O médico-veterinário Andrei Guedes, tesoureiro do CRMV-PB, destaca que o chocolate continua sendo um dos principais vilões nesta época. A presença de teobromina, substância tóxica para diversas espécies, pode provocar distúrbios gastrointestinais, alterações neurológicas e cardíacas, podendo levar à morte em casos mais severos. Além disso, doces em geral podem conter açúcares e adoçantes artificiais, como o xilitol, prejudiciais aos animais.
Outro ponto de atenção são os alimentos preparados para consumo humano, como peixes condimentados, pratos gordurosos e itens com excesso de sal. Embora alguns ingredientes possam fazer parte da dieta animal quando prescritos por profissionais, a forma de preparo voltada para humanos os torna impróprios e potencialmente perigosos. Também há risco na ingestão de espinhas, ossos e até embalagens, que podem causar engasgamentos e obstruções.
Além da ingestão de alimentos proibidos, as embalagens de Páscoa representam outro perigo. Papéis metalizados, fitas e plásticos coloridos são atrativos para os pets e podem causar obstruções gastrointestinais graves se engolidos.

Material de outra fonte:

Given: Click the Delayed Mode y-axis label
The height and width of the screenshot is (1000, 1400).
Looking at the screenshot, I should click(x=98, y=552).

Organizar o ambiente e manter o lixo bem fechado são passos simples que garantem que a celebração termine bem para todos os membros da família, sejam eles humanos ou de quatro patas.
“Datas comemorativas como a Páscoa exigem responsabilidade redobrada dos tutores. A oferta de alimentos inadequados pode desencadear quadros clínicos graves e evitáveis. A melhor forma de cuidado é manter a alimentação dos animais restrita a produtos próprios para cada espécie e buscar orientação de um médico-veterinário sempre que houver dúvidas”, destacou.